### EXERCISE DESCRIPTION
Print the lines that run from the line with "Open the Consumer Portal bookmark" to the line with "You are a computer-use agent. Screen", keeping both end lines, exactly as they appear in the entries below, and nothing else.

### SOURCE MATERIAL
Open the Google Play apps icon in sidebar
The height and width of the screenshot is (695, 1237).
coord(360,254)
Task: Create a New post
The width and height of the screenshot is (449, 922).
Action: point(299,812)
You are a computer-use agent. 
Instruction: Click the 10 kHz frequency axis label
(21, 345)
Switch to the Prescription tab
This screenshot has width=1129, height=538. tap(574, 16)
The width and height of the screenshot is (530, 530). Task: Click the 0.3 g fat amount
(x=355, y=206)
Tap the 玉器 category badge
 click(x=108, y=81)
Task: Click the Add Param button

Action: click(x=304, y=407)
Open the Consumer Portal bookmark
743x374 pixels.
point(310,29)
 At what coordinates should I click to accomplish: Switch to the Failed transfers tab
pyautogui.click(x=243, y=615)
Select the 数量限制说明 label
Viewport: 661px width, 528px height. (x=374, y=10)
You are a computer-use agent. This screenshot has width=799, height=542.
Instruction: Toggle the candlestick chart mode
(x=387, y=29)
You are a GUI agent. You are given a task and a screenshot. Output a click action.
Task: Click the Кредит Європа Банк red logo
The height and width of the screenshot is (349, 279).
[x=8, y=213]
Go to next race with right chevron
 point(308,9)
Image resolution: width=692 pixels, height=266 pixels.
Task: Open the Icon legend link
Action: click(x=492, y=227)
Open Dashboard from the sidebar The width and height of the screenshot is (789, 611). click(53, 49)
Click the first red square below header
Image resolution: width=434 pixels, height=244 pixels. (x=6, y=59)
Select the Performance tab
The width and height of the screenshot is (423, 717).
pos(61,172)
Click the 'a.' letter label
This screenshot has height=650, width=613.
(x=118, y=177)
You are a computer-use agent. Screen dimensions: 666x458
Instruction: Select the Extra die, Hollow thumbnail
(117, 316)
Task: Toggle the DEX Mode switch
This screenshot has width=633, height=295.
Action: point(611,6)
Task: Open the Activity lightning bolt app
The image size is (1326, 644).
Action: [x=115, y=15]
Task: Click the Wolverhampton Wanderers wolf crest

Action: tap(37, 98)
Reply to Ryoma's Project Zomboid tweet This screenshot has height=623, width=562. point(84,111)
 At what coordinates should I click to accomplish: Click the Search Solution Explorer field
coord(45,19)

### ANSWER SECTION
Open the Consumer Portal bookmark
743x374 pixels.
point(310,29)
 At what coordinates should I click to accomplish: Switch to the Failed transfers tab
pyautogui.click(x=243, y=615)
Select the 数量限制说明 label
Viewport: 661px width, 528px height. (x=374, y=10)
You are a computer-use agent. This screenshot has width=799, height=542.
Instruction: Toggle the candlestick chart mode
(x=387, y=29)
You are a GUI agent. You are given a task and a screenshot. Output a click action.
Task: Click the Кредит Європа Банк red logo
The height and width of the screenshot is (349, 279).
[x=8, y=213]
Go to next race with right chevron
 point(308,9)
Image resolution: width=692 pixels, height=266 pixels.
Task: Open the Icon legend link
Action: click(x=492, y=227)
Open Dashboard from the sidebar The width and height of the screenshot is (789, 611). click(53, 49)
Click the first red square below header
Image resolution: width=434 pixels, height=244 pixels. (x=6, y=59)
Select the Performance tab
The width and height of the screenshot is (423, 717).
pos(61,172)
Click the 'a.' letter label
This screenshot has height=650, width=613.
(x=118, y=177)
You are a computer-use agent. Screen dimensions: 666x458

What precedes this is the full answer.